TASK TO COMPLETE
Look for "Augmented" in every line of the listing. Copy the lines that have it.

(RECORDS FOR THIS TASK begins)

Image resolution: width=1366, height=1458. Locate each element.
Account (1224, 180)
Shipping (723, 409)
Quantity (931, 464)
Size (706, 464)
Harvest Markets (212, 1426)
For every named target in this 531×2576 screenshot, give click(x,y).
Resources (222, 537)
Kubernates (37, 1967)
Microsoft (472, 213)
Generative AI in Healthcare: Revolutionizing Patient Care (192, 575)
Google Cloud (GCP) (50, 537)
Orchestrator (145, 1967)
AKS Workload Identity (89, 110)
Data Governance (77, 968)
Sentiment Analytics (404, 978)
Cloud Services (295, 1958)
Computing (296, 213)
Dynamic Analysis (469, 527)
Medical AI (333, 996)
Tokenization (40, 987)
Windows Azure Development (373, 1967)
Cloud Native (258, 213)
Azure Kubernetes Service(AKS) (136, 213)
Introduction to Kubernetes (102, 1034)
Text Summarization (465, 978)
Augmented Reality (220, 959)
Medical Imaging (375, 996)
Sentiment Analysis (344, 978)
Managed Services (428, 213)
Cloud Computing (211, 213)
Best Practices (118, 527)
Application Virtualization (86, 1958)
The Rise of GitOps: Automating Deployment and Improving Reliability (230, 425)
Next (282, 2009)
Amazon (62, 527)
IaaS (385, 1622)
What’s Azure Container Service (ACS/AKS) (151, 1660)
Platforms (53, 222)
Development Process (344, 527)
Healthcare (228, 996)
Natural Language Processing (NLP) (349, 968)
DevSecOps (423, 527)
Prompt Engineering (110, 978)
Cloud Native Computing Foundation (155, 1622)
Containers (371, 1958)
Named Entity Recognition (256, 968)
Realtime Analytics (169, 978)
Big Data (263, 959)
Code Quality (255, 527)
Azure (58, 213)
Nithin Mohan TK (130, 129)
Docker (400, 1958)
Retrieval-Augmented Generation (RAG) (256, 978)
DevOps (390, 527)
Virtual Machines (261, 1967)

(RECORDS FOR THIS TASK ends)

RESPONSE
Augmented Reality (220, 959)
Retrieval-Augmented Generation (RAG) (256, 978)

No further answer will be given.